出雲伊波比神社(毛呂大明神)
2020年12月20日、2年前に訪れた際には藪に覆われ、まともに見ることができなかった鎌倉街道の掘割遺構のリベンジのため、埼玉県毛呂山町を再訪しました。
→参考記事(後半部分)
その際、車を置かせていただいた毛呂山町歴史民俗資料館で令和2年度の後期企画展「戦乱の世の文化財」が開催されていたので、こちらもちょっと覗いてきました。
その中で、小田原の北条氏が「茂呂(毛呂)大明神」(出雲伊波比神社)に宛てた印判状(毛呂山町指定文化財「小田原北条氏の鐘證文」)の存在を知り、とても興味を惹かれたので実際に出雲伊波比神社を訪れてみることにしました。
「毛呂大明神」出雲伊波比神社
北条氏の印判状は天正十六年(1588)正月五日付で、上方の豊臣政権の脅威が迫る中、来る戦に備えて梵鐘の供出を命じたものです。

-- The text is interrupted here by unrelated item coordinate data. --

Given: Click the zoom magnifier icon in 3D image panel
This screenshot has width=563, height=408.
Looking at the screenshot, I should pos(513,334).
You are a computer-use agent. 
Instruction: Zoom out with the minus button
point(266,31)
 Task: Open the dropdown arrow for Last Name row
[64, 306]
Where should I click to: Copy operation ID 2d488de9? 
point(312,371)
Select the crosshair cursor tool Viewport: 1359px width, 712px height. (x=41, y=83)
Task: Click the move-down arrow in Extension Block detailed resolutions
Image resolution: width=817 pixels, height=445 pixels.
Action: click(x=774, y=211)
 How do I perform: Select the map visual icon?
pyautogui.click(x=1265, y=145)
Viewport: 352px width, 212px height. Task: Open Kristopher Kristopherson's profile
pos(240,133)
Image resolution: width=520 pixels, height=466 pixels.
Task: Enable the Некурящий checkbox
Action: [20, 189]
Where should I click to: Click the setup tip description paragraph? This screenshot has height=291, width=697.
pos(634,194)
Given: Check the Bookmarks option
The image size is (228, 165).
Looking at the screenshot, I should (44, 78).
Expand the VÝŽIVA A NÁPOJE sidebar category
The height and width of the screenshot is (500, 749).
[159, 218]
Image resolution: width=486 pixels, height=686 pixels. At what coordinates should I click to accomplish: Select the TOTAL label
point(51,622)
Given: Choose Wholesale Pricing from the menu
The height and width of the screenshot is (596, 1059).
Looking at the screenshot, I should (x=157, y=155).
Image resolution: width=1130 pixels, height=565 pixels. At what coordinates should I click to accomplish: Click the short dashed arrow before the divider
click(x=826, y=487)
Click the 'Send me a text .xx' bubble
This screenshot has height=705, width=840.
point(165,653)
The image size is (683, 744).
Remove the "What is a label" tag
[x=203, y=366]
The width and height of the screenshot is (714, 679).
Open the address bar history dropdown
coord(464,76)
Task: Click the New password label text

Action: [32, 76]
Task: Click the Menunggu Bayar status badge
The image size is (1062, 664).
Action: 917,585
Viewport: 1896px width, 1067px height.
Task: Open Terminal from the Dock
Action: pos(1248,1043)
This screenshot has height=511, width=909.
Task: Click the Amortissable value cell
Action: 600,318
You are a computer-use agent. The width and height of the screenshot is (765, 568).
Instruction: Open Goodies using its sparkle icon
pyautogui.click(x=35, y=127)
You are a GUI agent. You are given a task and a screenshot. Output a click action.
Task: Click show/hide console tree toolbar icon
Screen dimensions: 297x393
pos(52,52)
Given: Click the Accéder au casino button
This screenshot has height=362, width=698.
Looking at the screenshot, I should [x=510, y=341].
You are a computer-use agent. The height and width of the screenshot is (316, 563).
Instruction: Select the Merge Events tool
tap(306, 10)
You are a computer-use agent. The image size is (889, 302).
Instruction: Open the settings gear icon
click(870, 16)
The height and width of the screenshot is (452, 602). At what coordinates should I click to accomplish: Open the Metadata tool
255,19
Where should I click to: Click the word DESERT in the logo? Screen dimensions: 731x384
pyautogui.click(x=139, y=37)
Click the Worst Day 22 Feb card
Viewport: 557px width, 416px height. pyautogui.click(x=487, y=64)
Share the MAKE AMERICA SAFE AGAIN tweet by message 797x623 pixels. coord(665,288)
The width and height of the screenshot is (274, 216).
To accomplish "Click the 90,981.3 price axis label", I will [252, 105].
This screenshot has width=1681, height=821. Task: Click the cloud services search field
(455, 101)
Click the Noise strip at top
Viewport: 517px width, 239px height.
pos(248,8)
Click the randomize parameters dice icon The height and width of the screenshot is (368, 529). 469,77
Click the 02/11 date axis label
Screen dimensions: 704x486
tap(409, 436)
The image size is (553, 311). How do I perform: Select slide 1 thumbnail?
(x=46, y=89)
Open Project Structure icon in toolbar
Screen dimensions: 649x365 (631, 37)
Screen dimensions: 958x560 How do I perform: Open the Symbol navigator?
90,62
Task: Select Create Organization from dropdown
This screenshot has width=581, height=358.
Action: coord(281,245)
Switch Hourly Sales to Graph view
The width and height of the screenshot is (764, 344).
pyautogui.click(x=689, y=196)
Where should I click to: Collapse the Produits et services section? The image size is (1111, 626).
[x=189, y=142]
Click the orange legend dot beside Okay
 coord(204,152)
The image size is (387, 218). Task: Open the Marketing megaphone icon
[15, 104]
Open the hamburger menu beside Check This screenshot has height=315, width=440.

世上が静謐になったら再び鋳造して寄進する旨を約した証文の体裁になっていますが、ご存知の通り北条家は2年後の天正18年(1590)の戦乱に敗れたため、梵鐘が寄進されることもありませんでした。
出雲伊波比神社の本殿(国指定重要文化財)は、発見された棟札から大永8年(1528)に時の領主・毛呂顕繁によって再建されたことが判明しています。
毛呂顕繁は、山内上杉顕定と扇谷上杉朝良が争った永正元年(1504)の立河原合戦(現東京都立川市)にも、山内上杉方として参戦した人物でもあります。
この時、扇谷上杉方には北条早雲(伊勢盛時)や今川氏親の軍勢も援軍として参陣していました。
毎年11月に行われる鏑流馬神事の馬場。
出雲伊波比神社の鏑流馬は、奥州平定に向かう源頼義・義家父子が当社で戦勝祈願を行い、その凱旋時の康平6年(1063)に再び参拝し、流鏑馬を奉納したのが始まりとされているそうです。
・・・偶然立ち寄った場所に、なんとも凄い歴史が眠っていたものです。